Niedługo koniec października, a wraz z nim zmiana czasu o godzinę do tyłu. W teorii oznacza to godzinę więcej snu, no chyba, że ma się dzieci… A przede wszystkim małe dzieci. Wtedy czas zimowy w rzeczywistości kradnie nam godzinę z doby, dopóki wszyscy się nie przestawią.
Wewnętrzny zegar biologiczny małych dzieci wolniej przystosowuje się do zmian. Przestawienie zegarków na wcześniejszą godzinę, u większości maluchów oznacza również “wcześniejszą” pobudkę. Z kolei wcześniejsze rozpoczęcie dnia ma wpływ na rytm drzemek i sen nocny, co często kończy się niedosypianiem i marudzeniem.
Większość dzieci przystosowuje się do nowego czasu w ciągu dwóch tygodni.
Można zrobić zapasy kawy, uzbroić się w cierpliwość i czekać aż to minie. Ale można też zawczasu przygotować się i pomóc Maluszkom przejść przez tę zmianę łagodniej. Jak?
[dropcap type=”background”]M[/dropcap]etoda 1 – stopniowe zmiany
Jeżeli mamy czas i nie mamy ograniczeń takich jak stałe pory w żłobku czy przedszkolu to możemy stopniowo wprowadzać zmiany w harmonogramie na około tydzień (u niektórych dzieci nawet dwa tygodnie) przed zmianą czasu.
Jak tego dokonać?
- Co dwa dni starajcie się rozpoczynać dzień o 10-15 minut później
- tym samym przesuwajcie pory drzemek i snu nocnego o 10-15 minut;
- jeżeli to możliwe, nie zmieniajcie czasów aktywności i długości drzemek aby uniknąć przemęczenia – może to oznaczać tymczasowe wybudzanie z drzemek (aby były mniej więcej tej samej długości jak przed zmianą czasu) albo przedłużanie czasu w łóżeczku, w zaciemnionym pokoju, jeżeli Maluszek wybudzi się z drzemki “o starej porze” czyli wcześniej niż zwykle. Pozostawianie dziecka w warunkach sprzyjających snu pomoże mu szybciej dostosować się do nowego czasu i przesypiać drzemki odpowiedniej długości.
Metoda ta świetnie sprawdza się u małych dzieci i u dzieci wrażliwych na zmiany. Pozwala również rodzicom przejść przez tę zmianę bezboleśnie.

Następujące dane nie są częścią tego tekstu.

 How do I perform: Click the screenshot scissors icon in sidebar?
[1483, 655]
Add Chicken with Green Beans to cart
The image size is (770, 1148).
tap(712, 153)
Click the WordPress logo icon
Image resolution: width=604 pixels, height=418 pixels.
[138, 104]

[dropcap type=”default”]M[/dropcap]etoda 2 – weekendowe zmiany
Jeżeli ograniczają Was codzienne obowiązki lub jeżeli po prostu nie lubicie stopniowych zmian i wolicie “szybką akcję” to również możecie pomóc swojemu dziecku przejść przez zmianę łagodniej.
Co można zrobić?
- zaczynamy wprowadzać zmiany w harmonogramie dnia w sobotę rano;
- jeżeli to możliwe zaczynamy dzień później i wydłużamy wszystkie czasy aktywności o 15-30 minut, w zależności od poziomu tolerancji dziecka. Warto obserwować Maluszka tak żeby nie “przeciągnąć” go za bardzo i ryzykować przemęczenia;
- pory drzemek, snu nocnego, ale także karmień/posiłków, spacerów i innych aktywności zostają tymczasowo przesunięte na późniejsze godziny;
- natomiast jeżeli w niedzielę wieczorem zauważycie, że Wasze dziecko jest bardzo zmęczone i płaczliwe, nie warto przesuwać pory snu nocnego na siłę i lepiej jest położyć Maluszka spać wcześniej (jeżeli zwykle pora snu nocnego wypadała o 19:30 to może pójść spać nawet o 19). Gwarantuję, że pośpi dłużej niż dziecko przemęczone!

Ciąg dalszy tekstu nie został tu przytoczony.